James Johnson is an American blues musician, based in Clarksdale, Mississippi, and is normally known as “Super Chikan”. He is proficient at playing an edgier, electrified version of raw, uncut Delta blues. He sold Paul Simon a cigar box guitar, which is played extensively on the album. A cigar box guitar uses an empty cigar box as a resonator. The style of playing on many songs draws inspiration from West African blues music, as perfected by Ali Farke Toure, Baba Maal and Taj Mahal. An excellent example of this is the hypnotic title track, which contains the epitaph “Life is what you make of it. So beautiful or so what. In an interview after the album was released, Paul Simon was asked how he uses rhymes in a way that don’t call attention to themselves. He replied “Well, the more you do it, as I say, the better you get. I really never had any other job since I was 15. I made my first record at 15. It’s really all I ever did. I went to school, but all I’ve ever done is write songs and make records. Now it’s a long time, and I’ve had a lot of experience at it.”

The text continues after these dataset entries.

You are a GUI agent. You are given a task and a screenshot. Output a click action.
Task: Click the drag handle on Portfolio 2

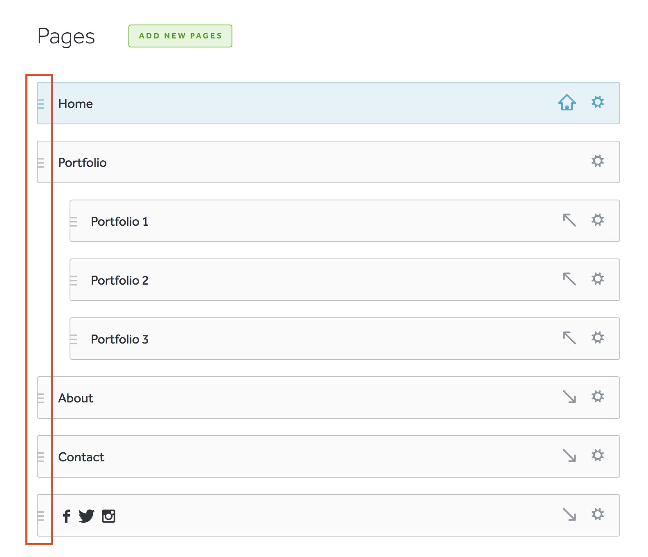coord(74,281)
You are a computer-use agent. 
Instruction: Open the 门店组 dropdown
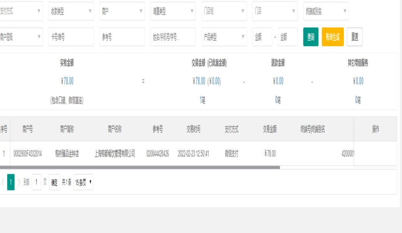click(x=224, y=11)
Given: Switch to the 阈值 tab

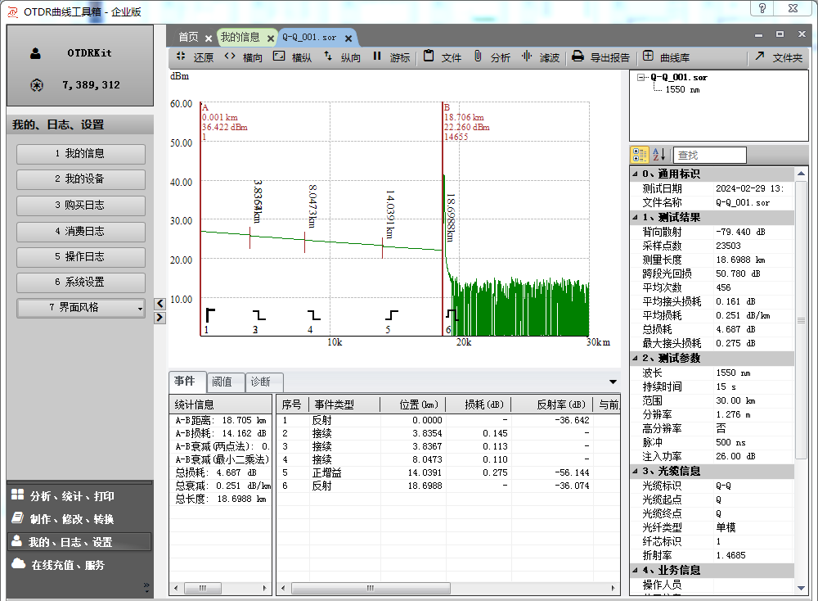Looking at the screenshot, I should pyautogui.click(x=222, y=382).
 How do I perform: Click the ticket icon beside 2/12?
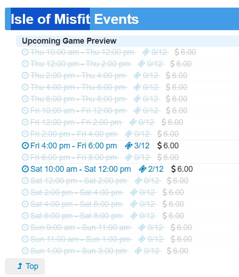(x=142, y=169)
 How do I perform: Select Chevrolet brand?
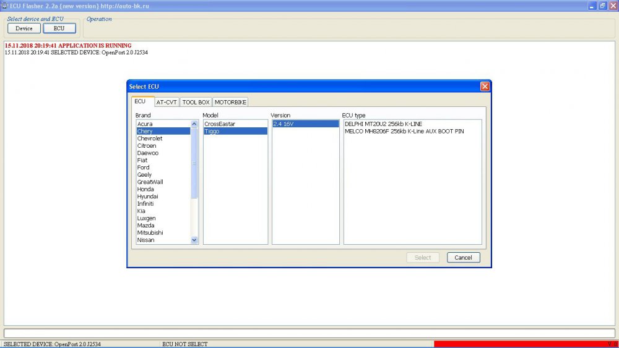click(150, 138)
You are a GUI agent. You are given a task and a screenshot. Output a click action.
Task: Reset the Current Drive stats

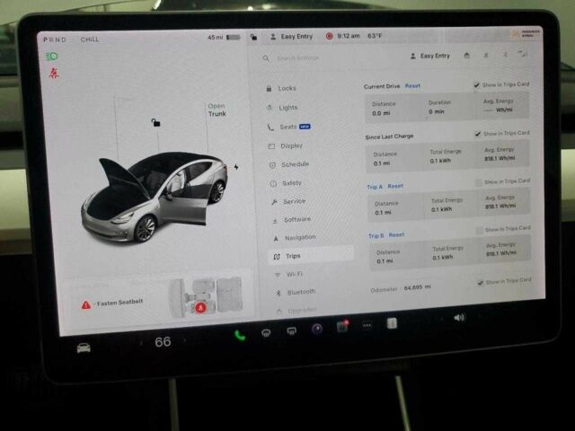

Six of the songs on the album make reference to Christianity or God. “Love in Hard Times” begins with God and his son visiting earth. Paul Simon explained I felt that to begin with a sentence that is the foundation of Christianity is going to be interesting. Now what am I going to say about a subject that I certainly didn’t study’?” The song starts as a satire on Christianity and ends as a love song to his wife, Edie Brickell. “There was enough cynicism in the first two verses and now I didn’t really need to go any further, and now the rest had to be pure love song. It started with God and God leaving and then it ended with “Thank God I found you.” That was really the pay-off to the whole thing. Because He left.” When he first recorded the song, he only used an acoustic guitar but he decided that he preferred a piano. However, in the end, he used both to produce a stunningly beautiful song which has different parts and several key changes.

I love this album. There is a variety of musical styles and influences, with some serious commentary on the human condition, interspersed with humour. It’s too easy to forget that Paul Simon is a very funny man, who has a talent that very few possess. “Parents tell me that their 3-year-olds love Graceland, and when it comes on, they get up and dance. So that has happened to me twice in my career—with Bridge Over Troubled Water and Graceland. It’s very unusual, and I’m grateful for it, but to a certain degree I don’t really feel like I own it. If there’s such a thing as immortality, then maybe there’s a little bit of immortality attached to that, but I don’t know what it actually means after you’re dead that your song is immortal. It’s like Woody Allen said: ‘I appreciate living on in the hearts of my fans, but I would rather live on in my apartment‘.”